LONDON – If a clear signal was needed that the European Union is falling apart at an alarming rate, Hungary’s construction of razor-wire fences along the border with its fellow EU member Croatia is it. The crisis in the eurozone has, of course, fragmented financial flows, caused economies to diverge, eroded political support for EU institutions, and set Europeans against one another. Now, as governments erect barriers and reinstate border controls, the refugee crisis is disrupting flows of people and gumming up trade. And, as the EU unravels, the risk of Britain voting to leave is rising.
It is often argued that the EU progresses through crises, because they focus minds on the overwhelming need for further integration. But such breakthroughs require at least four ingredients: a correct shared understanding of the problem, agreement on an effective way forward, willingness to pool more sovereignty, and political leaders able to drive change forward. All four are now lacking.

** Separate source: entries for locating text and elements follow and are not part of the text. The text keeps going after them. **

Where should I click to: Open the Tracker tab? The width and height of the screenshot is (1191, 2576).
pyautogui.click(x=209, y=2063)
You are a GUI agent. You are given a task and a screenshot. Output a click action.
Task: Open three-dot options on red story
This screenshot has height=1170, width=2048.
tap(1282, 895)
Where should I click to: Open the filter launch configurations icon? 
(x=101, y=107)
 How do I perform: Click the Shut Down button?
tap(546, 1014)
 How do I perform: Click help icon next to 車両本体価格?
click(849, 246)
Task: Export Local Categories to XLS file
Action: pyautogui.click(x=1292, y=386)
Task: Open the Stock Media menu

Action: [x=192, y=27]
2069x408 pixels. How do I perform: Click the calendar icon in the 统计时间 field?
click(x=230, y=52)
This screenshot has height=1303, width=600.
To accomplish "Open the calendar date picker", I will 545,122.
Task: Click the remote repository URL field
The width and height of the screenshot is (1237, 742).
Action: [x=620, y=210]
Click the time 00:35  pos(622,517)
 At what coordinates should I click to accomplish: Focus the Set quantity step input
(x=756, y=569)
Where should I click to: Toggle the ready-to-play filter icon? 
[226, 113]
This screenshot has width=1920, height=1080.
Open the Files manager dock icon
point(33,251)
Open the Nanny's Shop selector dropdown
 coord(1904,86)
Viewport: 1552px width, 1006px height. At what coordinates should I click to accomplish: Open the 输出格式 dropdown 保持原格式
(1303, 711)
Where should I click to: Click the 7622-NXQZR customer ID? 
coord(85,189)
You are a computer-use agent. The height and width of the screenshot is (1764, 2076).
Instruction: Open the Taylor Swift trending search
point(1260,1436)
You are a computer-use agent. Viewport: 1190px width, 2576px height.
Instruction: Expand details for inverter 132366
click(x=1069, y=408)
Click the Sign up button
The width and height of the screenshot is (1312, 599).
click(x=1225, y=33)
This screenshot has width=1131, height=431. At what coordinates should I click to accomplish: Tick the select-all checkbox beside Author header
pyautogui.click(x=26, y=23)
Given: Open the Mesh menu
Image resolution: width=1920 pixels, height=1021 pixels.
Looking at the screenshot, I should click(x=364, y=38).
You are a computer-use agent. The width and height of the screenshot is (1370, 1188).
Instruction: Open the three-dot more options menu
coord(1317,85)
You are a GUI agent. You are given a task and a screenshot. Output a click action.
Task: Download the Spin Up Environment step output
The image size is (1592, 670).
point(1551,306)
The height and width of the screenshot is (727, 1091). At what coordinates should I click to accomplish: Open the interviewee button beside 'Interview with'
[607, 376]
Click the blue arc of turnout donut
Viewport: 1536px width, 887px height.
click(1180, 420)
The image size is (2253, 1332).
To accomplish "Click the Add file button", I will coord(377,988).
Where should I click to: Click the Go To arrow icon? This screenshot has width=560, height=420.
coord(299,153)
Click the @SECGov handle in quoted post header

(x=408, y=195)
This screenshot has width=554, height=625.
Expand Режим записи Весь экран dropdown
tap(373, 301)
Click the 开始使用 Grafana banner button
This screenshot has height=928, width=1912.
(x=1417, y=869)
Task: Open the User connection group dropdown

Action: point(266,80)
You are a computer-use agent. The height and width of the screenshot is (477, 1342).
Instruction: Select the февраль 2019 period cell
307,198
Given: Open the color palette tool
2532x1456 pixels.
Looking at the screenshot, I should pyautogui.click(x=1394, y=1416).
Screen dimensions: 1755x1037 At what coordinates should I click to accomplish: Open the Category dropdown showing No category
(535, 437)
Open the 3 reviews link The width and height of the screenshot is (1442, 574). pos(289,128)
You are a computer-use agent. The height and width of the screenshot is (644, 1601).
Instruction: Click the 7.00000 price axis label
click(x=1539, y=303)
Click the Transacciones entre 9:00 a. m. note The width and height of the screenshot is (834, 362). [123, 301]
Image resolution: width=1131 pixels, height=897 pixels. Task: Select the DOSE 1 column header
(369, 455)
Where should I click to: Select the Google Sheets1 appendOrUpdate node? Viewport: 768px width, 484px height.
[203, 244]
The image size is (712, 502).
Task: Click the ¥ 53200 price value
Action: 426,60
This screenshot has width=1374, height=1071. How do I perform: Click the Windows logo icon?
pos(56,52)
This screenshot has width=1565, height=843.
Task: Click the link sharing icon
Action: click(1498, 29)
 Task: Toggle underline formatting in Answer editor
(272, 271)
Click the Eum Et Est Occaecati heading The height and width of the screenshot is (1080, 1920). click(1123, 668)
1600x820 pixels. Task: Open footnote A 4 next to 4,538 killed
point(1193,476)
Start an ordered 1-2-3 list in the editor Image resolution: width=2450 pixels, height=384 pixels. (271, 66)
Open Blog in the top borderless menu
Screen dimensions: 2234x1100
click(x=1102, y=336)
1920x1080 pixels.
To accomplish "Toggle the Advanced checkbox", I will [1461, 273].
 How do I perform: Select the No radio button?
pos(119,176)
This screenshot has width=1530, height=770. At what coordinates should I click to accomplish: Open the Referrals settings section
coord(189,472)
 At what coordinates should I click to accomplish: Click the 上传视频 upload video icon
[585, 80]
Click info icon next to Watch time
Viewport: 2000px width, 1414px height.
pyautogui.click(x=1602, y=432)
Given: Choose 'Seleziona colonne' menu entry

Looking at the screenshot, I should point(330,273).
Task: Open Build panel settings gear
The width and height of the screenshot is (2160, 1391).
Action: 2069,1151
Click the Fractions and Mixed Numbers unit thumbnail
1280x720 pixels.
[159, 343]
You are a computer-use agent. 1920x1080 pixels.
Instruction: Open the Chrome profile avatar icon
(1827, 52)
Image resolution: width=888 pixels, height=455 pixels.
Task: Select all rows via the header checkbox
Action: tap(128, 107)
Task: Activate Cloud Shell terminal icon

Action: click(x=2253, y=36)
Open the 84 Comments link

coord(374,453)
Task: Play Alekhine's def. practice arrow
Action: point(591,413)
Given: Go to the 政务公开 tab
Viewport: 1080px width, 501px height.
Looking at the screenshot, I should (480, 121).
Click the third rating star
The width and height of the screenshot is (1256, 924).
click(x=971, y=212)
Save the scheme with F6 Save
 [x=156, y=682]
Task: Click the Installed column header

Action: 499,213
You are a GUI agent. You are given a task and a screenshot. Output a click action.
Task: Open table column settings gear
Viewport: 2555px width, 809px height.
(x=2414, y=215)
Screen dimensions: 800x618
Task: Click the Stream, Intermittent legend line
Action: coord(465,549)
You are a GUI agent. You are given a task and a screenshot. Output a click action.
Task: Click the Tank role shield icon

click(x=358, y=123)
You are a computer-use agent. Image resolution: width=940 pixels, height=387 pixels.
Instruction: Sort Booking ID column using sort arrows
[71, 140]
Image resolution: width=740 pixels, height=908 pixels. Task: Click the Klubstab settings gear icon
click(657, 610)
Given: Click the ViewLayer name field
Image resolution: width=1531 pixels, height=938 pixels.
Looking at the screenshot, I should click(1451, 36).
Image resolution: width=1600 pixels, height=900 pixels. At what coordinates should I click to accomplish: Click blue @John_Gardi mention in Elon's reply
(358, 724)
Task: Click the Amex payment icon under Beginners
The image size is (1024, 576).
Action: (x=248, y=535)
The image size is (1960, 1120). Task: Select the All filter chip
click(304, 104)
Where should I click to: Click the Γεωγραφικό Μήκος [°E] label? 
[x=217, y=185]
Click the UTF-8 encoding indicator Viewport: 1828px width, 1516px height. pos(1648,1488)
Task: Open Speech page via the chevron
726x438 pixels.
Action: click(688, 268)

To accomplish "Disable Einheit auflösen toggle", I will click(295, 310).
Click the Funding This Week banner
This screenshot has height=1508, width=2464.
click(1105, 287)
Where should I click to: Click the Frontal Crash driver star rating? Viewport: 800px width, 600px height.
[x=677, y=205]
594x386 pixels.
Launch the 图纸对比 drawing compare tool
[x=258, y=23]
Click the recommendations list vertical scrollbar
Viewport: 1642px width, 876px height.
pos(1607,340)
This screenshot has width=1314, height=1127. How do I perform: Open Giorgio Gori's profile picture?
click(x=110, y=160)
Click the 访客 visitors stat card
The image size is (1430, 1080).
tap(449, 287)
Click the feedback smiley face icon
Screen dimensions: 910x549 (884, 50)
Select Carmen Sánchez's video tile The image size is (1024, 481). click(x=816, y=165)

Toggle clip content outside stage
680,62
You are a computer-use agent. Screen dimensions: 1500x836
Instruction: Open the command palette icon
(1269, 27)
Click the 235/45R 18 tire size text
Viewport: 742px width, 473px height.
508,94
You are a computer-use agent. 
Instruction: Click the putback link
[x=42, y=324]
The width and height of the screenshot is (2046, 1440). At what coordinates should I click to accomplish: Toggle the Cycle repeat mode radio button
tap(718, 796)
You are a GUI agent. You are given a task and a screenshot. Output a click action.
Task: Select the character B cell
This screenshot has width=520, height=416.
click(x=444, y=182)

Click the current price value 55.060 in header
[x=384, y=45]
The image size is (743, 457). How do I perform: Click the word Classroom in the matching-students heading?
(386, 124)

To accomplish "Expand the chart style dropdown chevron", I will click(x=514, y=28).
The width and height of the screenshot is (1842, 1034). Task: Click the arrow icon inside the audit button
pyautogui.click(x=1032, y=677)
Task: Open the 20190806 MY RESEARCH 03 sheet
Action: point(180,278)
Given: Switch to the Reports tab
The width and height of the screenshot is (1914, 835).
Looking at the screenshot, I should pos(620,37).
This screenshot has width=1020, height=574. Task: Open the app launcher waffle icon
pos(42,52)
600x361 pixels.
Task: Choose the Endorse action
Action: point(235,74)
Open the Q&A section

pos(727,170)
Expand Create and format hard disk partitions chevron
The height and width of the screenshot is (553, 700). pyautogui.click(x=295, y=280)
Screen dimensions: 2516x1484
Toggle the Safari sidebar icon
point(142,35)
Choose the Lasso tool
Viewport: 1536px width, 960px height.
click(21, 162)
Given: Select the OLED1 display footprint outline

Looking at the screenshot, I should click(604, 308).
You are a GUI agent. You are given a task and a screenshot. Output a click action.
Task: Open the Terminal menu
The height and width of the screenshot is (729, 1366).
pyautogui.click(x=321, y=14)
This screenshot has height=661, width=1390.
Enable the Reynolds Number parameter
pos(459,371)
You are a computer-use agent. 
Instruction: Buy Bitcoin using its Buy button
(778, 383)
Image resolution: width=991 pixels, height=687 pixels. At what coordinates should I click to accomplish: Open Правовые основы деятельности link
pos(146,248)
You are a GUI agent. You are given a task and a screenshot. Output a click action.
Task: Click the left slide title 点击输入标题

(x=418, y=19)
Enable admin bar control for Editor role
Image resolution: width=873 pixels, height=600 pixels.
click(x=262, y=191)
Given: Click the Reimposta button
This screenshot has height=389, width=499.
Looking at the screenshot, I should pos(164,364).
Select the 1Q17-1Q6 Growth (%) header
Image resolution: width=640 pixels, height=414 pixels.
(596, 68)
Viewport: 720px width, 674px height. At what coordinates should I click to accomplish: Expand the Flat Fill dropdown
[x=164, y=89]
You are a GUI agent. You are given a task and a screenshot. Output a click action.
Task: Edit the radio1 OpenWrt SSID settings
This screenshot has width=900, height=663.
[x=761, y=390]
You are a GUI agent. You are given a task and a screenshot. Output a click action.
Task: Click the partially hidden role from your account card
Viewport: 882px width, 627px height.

EU leaders are weak, divided, and seemingly incapable of setting out a credible vision of the future benefits that European integration could provide, without which they cannot rally popular support and convince recalcitrant governments to bear their fair share of current costs. In the absence of an effective, common response, Europe’s crises fester, feed on each other, and foment unilateralism.
The eurozone and refugee crises have common features that make them tricky to resolve. Both involve disputes about sharing costs, complicated by a clash of values, at the center of which lies a newly dominant Germany.